DIRECTION ▸
Reproduce the following material verbatim, line by line, without altering any character.

• • • •

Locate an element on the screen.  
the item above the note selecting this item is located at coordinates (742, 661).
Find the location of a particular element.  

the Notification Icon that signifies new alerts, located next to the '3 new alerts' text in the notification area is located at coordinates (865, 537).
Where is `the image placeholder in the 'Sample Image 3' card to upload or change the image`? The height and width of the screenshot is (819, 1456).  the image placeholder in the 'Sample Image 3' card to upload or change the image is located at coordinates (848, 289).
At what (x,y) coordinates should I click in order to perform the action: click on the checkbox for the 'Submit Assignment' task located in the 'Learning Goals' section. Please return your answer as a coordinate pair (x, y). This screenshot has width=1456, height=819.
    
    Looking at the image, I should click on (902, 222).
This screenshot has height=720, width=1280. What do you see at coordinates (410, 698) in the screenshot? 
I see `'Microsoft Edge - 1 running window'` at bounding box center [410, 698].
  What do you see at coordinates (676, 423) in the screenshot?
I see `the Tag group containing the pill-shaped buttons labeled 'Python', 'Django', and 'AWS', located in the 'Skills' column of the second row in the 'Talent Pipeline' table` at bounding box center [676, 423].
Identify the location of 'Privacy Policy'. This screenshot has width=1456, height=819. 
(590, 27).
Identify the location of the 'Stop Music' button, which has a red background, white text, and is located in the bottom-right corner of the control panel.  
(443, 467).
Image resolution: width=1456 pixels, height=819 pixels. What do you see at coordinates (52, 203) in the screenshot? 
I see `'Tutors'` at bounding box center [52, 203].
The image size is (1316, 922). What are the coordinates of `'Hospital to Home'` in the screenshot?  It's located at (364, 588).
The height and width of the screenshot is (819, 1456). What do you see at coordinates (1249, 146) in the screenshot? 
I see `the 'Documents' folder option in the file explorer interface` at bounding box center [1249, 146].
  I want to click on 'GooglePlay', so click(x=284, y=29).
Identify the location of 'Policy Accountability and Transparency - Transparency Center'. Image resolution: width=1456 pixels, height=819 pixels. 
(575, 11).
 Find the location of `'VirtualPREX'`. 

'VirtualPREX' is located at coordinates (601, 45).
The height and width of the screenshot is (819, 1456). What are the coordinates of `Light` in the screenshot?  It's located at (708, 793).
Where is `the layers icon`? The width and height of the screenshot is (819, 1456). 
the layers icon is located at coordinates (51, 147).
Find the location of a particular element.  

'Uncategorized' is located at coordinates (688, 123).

• • • •

SOLUTION TO THE EXERCISE ▸
Locate an element on the screen.  
the item above the note selecting this item is located at coordinates (742, 661).
Find the location of a particular element.  

the Notification Icon that signifies new alerts, located next to the '3 new alerts' text in the notification area is located at coordinates (865, 537).
Where is `the image placeholder in the 'Sample Image 3' card to upload or change the image`? The height and width of the screenshot is (819, 1456).  the image placeholder in the 'Sample Image 3' card to upload or change the image is located at coordinates (848, 289).
At what (x,y) coordinates should I click in order to perform the action: click on the checkbox for the 'Submit Assignment' task located in the 'Learning Goals' section. Please return your answer as a coordinate pair (x, y). This screenshot has width=1456, height=819.
    
    Looking at the image, I should click on (902, 222).
This screenshot has height=720, width=1280. What do you see at coordinates (410, 698) in the screenshot? 
I see `'Microsoft Edge - 1 running window'` at bounding box center [410, 698].
  What do you see at coordinates (676, 423) in the screenshot?
I see `the Tag group containing the pill-shaped buttons labeled 'Python', 'Django', and 'AWS', located in the 'Skills' column of the second row in the 'Talent Pipeline' table` at bounding box center [676, 423].
Identify the location of 'Privacy Policy'. This screenshot has width=1456, height=819. 
(590, 27).
Identify the location of the 'Stop Music' button, which has a red background, white text, and is located in the bottom-right corner of the control panel.  
(443, 467).
Image resolution: width=1456 pixels, height=819 pixels. What do you see at coordinates (52, 203) in the screenshot? 
I see `'Tutors'` at bounding box center [52, 203].
The image size is (1316, 922). What are the coordinates of `'Hospital to Home'` in the screenshot?  It's located at (364, 588).
The height and width of the screenshot is (819, 1456). What do you see at coordinates (1249, 146) in the screenshot? 
I see `the 'Documents' folder option in the file explorer interface` at bounding box center [1249, 146].
  I want to click on 'GooglePlay', so click(x=284, y=29).
Identify the location of 'Policy Accountability and Transparency - Transparency Center'. Image resolution: width=1456 pixels, height=819 pixels. 
(575, 11).
 Find the location of `'VirtualPREX'`. 

'VirtualPREX' is located at coordinates (601, 45).
The height and width of the screenshot is (819, 1456). What are the coordinates of `Light` in the screenshot?  It's located at (708, 793).
Where is `the layers icon`? The width and height of the screenshot is (819, 1456). 
the layers icon is located at coordinates (51, 147).
Find the location of a particular element.  

'Uncategorized' is located at coordinates (688, 123).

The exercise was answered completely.